Most people using modern C++ recommend using references instead of pointers. The compiler always validates references, so you won’t have to ensure it’s still pointing to something valid manually. At least, that’s what they “should” do.

Having a little experience with C++, it always seemed like the compiler is very limited in how much it can track across files/functions/scopes/etc.

So would it be possible to trick the compiler to let me use an invalid reference?

The Promise

References always point to valid values

Starting off it with something simple that the compiler should be easily able to detect

#include <iostream>
#include <string>

using namespace std;

struct User {
    string& name;
};

int main() {
    string name = "";
    User user = User{name};
    cout << "First user: " << user.name << endl;

    User other_user = User{"Unnamed"};
    cout << "Second user: " << other_user.name << endl;

    return 0;
}

Trying to compile this with g++ code.cpp , it seems like the compiler detects that the first reference is valid, but also that the second one is invalid.

Looking good so far

A First Attempt

Let’s try to add a bit of indirection so see if the compiler can keep track of the reference across function boundaries

#include <iostream>
#include <string>

using namespace std;

struct User {
    string& name;
};

string& get_name(User& user, string& default_name) {
  if (user.name.empty()) {
    return default_name;
  }
  return user.name;
}

int main() {
    string name = "";
    User user = User{name};
    cout << "First user: " << user.name << endl;

    User other_user = User{get_name(user, "Unnamed")};
    cout << "Second user: " << other_user.name << endl;

    return 0;
}

Compiling this again with g++ code.cpp , it looks like it can detect this one as well!

But how far can it keep track of this? What if we add another level of indirection

Another Attempt

Now let’s add a function that creates the value, but uses a different function to capture the reference

#include <iostream>
#include <string>

using namespace std;

struct User {
    string& name;
};

string& get_name(User& user, string& default_name) {
  if (user.name.empty()) {
    return default_name;
  }
  return user.name;
}

User copy_with_defaults(User& user) {
  string default_name = "Unnamed";
  return User{get_name(user, default_name)};
}

int main() {
    string name = "";
    User user = User{name};
    cout << "First user: " << user.name << endl;

    User other_user = copy_with_defaults(user);
    cout << "Second user: " << other_user.name << endl;

    return 0;
}

Trying to compile this again with g++ code.cpp we get…no errors!

It looks like we’ve managed to successfully fool the compiler into letting us use an invalid reference.

Let’s run the program, which should crash since it tries to access an invalid reference, ./code

Aaaand, it runs successfully! Without any issue.

That’s really strange. It tries to use an invalid reference, but it doesn’t crash! What’s going on?

Poking the hole

After doing a bit of digging and debugging on godbolt.org, I was still unable to find exactly why it wasn’t crashing. But looking at the code, it looks like it’s doing a bit of setup on the stack, and it’s not clearing the stack immediately. Which means that it’s probably veering into “undefined behavior” territory, but since it’s undefined, it doesn’t necessarily have to crash.

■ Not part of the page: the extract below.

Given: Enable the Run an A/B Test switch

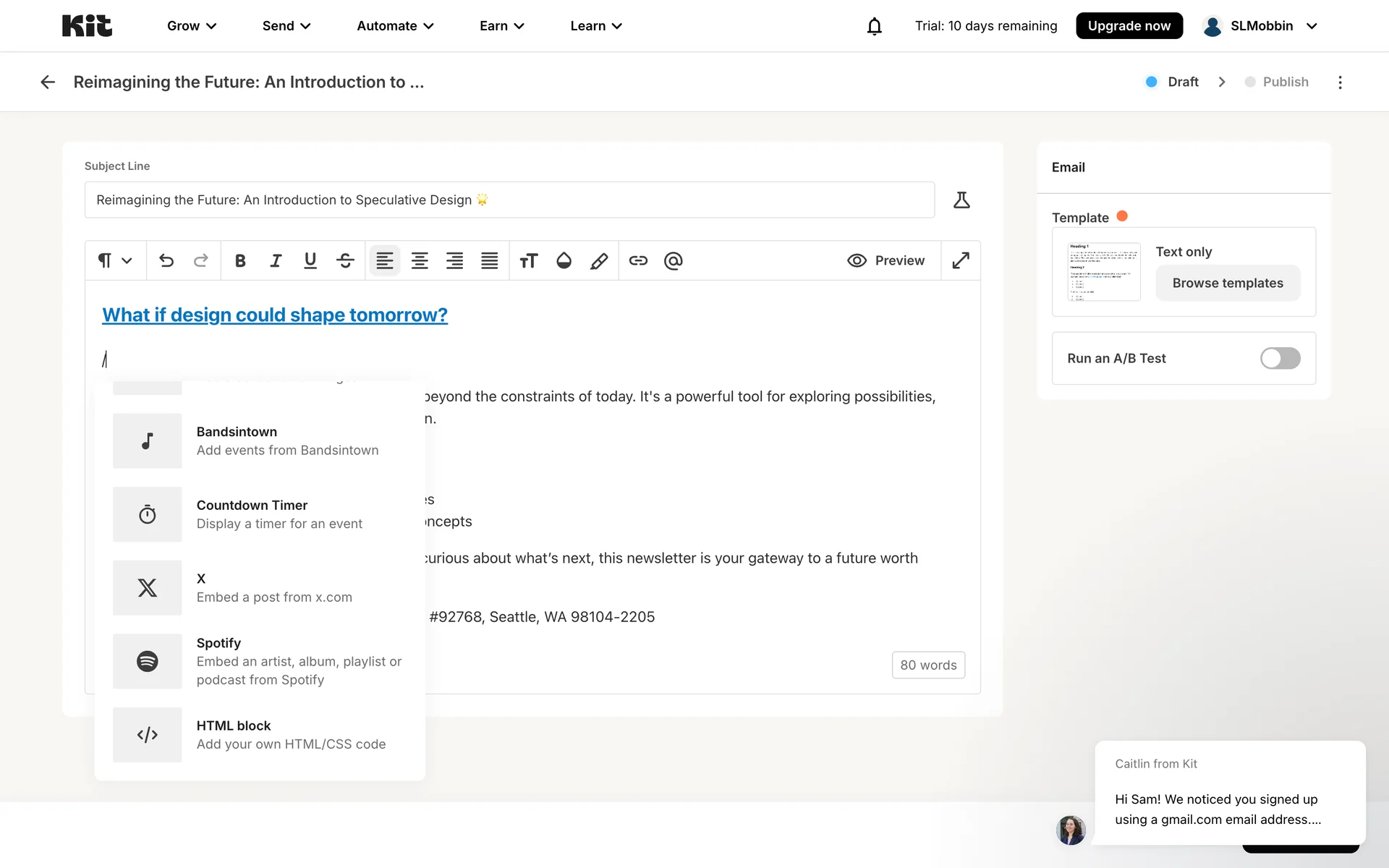Looking at the screenshot, I should (x=1280, y=358).
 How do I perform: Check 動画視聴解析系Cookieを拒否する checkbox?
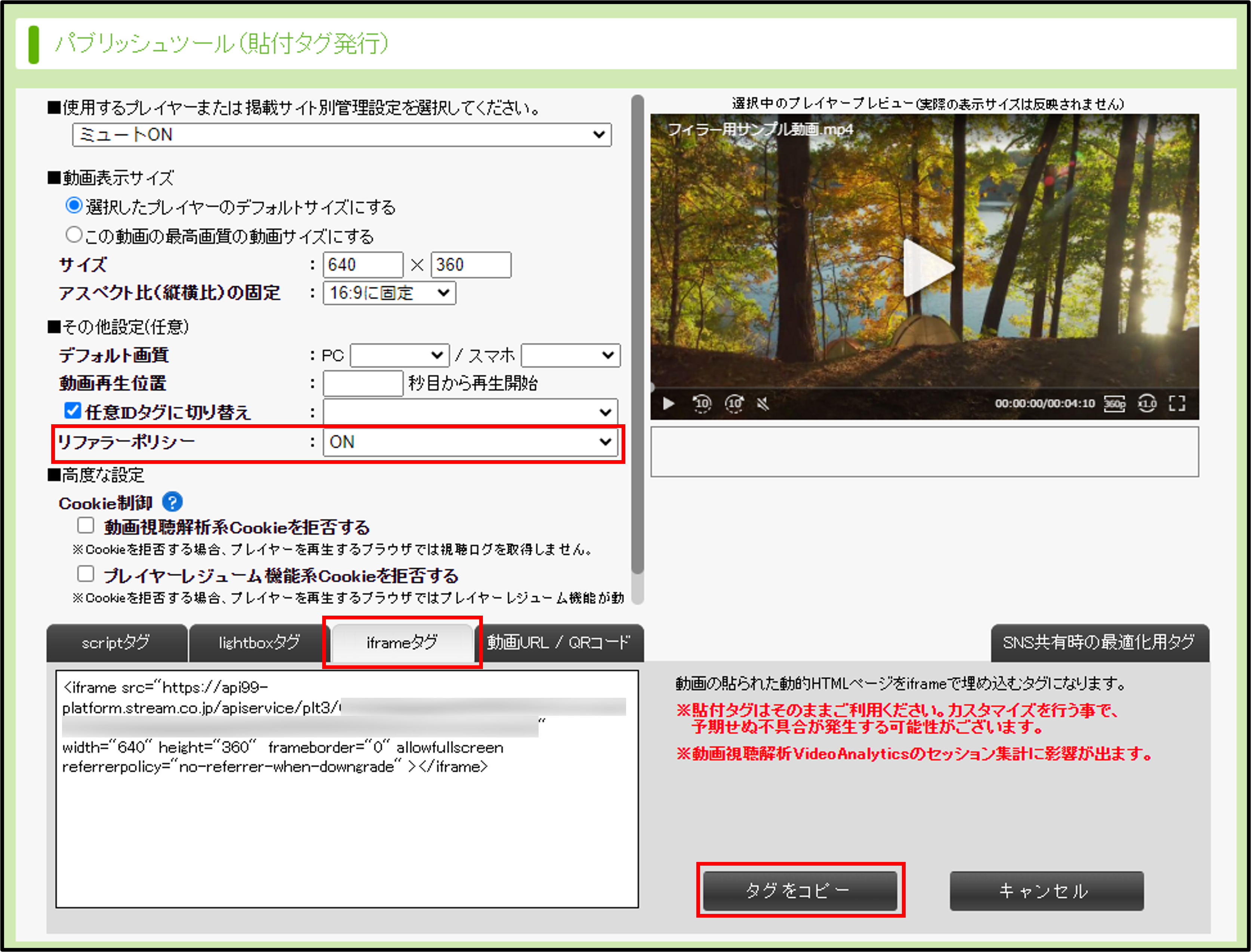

As one more go at it, I tried to compile the same code with g++ -O2 code.cpp. Re-running it this time and…it crashed!

Which confirms that it is trying to access an invalid reference. Without any optimizations, it was still undefined behavior, but it the reference was likely still accessible, so it wasn’t crashing. The behavior is exactly like that of a dangling pointer!

Safe C++

Although I managed to get the program to crash, for most cases references are still a much safer alternative.

Unfortunately, due to the nature of C++, I don’t think it’s possible to make them completely safe. But for the majority of cases, they provide adequate checks by the compiler. That’s good enough for me, and I assume that’s good enough for most people using them right now.

Now off to try some Rust, and see if I can poke holes there as well.